The facts show that the recall petition was filed with the Registrar on June 26, 1964. The question before the trial court on December 7, 1964 (when trial of the plaintiff's demand for a permanent injunction was finally held), was whether the plaintiff was entitled to enjoin the transmission to state authorities for further processing of the recall petition filed with the Registrar some five and one-half months earlier. We are required by this appeal to review whether the trial court erred in entering a permanent injunction, holding in favor of the plaintiff on this question.

We think that the trial court correctly held that the incumbent police juror, the recallee, was entitled to the injunction, because the intervenor and those he represented, the signers of the recall petition, had permitted so long a period to elapse without pursuing the correct procedural remedies to assure that the recall petition was forwarded for further processing as soon as possible after the ten-day period statutorily allowed for certification following presentation of the recall petition to the Registrar. See LSA-R.S. 42:343.

We must remember that the recall remedy is statutorily designed for prompt action following the circulation of a recall petition. The recall statute, LSA-R.S. 42:341--357, provides that a petition for the recall of a public official must be signed by not less than twenty-five per cent of the electors of the voting area, that the Registrar of Voters of the parish must, within ten days after the recall petition is presented to him, certify certain information in the petition, and that the Governor must order a recall election within five days after the date the petition is presented to him (after the Secretary of State certifies that the requisite number of signatures have been signed to the petition), which election must be held on the first Tuesday of the sixtieth day from the date of proclamation.

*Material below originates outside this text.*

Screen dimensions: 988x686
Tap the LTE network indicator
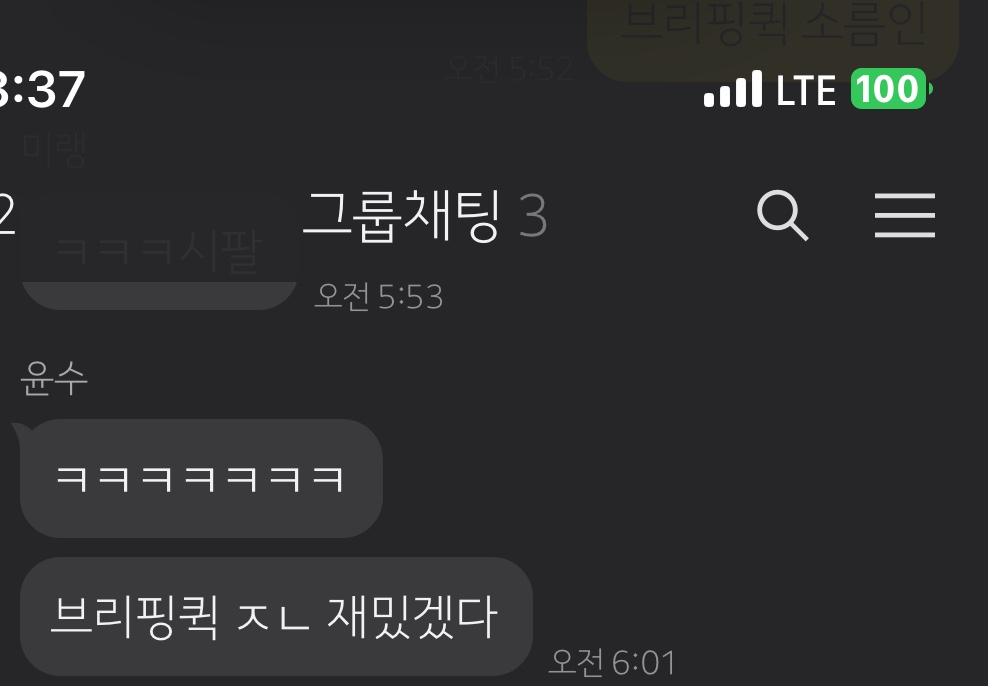coord(806,90)
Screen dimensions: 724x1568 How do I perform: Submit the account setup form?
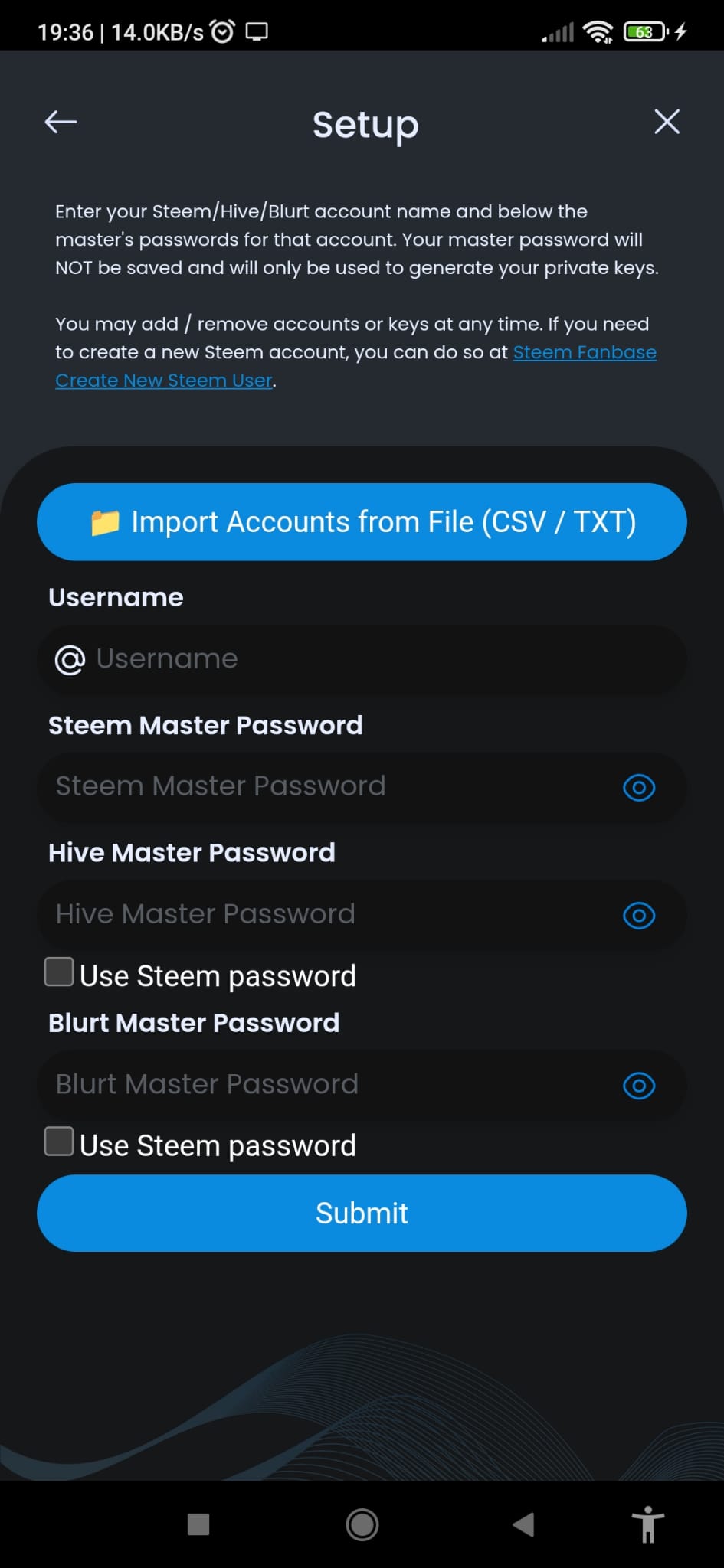click(362, 1214)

Because the recall election is a harsh remedy and therefore strictly construed, and because it would be disruptive of orderly processes of government and mischievous and unreasonable to permit those pursuing a recall remedy to permit a petition to lay over unacted upon for future use if and when the recallers so desire, the jurisprudence by which this court is bound holds that a recall petition is deemed abandoned by laches when the recall petitioners do not actively pursue their remedy so as to require substantial compliance with the mandatory statutory requirements that recall elections be held expeditiously within a limited period after the recall petition is first presented for processing to government authorities. Bradford v. Board of Supervisors, La.App., 3 Cir., 128 So.2d 468.

In the present instance, the preliminary injunction enjoining the Registrar from transmitting the recall petition was entered on July 22, 1964. Although the intervenor had the right to appeal both from this preliminary injunction and also from the denial on August 17th of his motion to dissolve same, he did not do so. Nor, so far as the record shows, did the intervenor seek unsuccessfully to obtain an early trial of the suit for the permanent injunction, nor did he object when the fixings of the permanent injunction for trial of September 11th and possibly October 9th (the minute entry is unclear) were set aside or continued, with the case finally being heard on the merits on December 7, 1964, some five months after expiration of the date within the maximum ten days statutorily allowed for the Registrar's processing of the recall petition.